*** SUPPLIED DATA

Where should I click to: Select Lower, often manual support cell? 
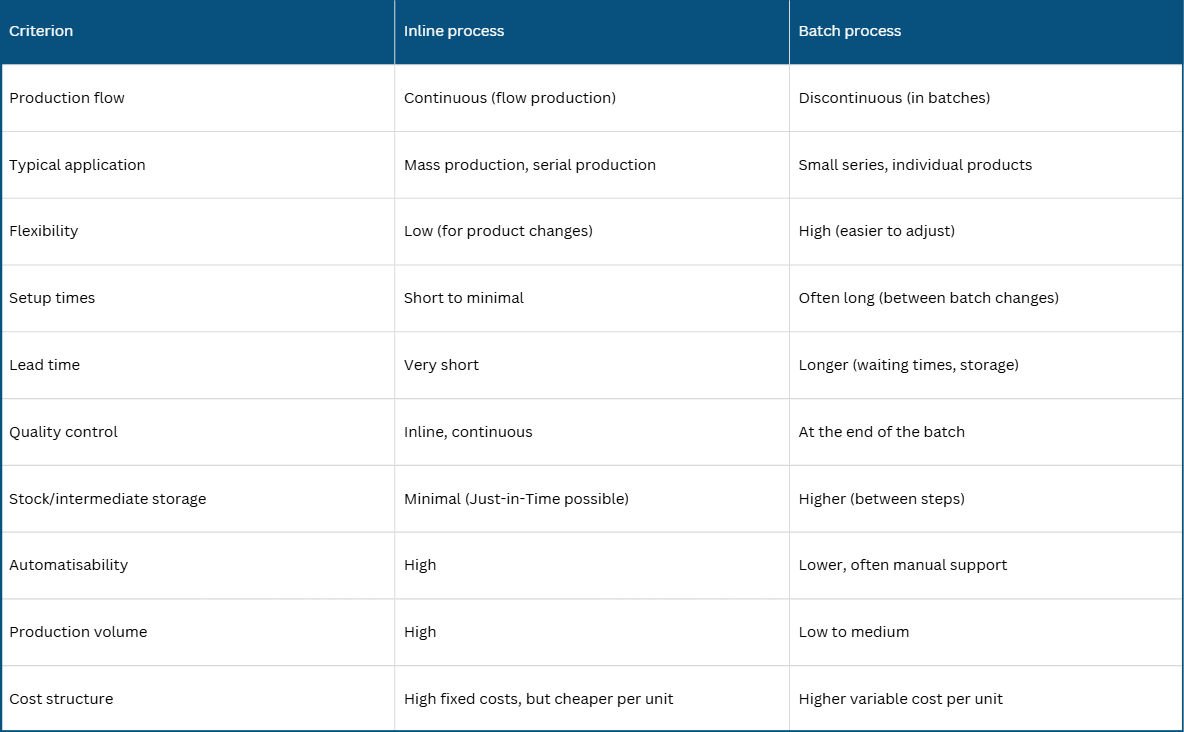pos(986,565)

******
*** SUPPLIED DATA

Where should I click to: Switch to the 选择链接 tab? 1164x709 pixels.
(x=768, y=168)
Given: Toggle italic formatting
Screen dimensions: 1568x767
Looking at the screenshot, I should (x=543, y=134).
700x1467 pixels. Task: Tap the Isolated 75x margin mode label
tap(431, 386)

******

(REQUIRED TASK) Reproduce the entries in full, requests included, starting at the line that contains "Where should I click to: Select" and stopping after the line that contains "pos(986,565)", and shift every coordinate in the answers by adding 32 to it. Omit the pictures from your answer.

(EXERCISE RESPONSE)
Where should I click to: Select Lower, often manual support cell? 
pos(1018,597)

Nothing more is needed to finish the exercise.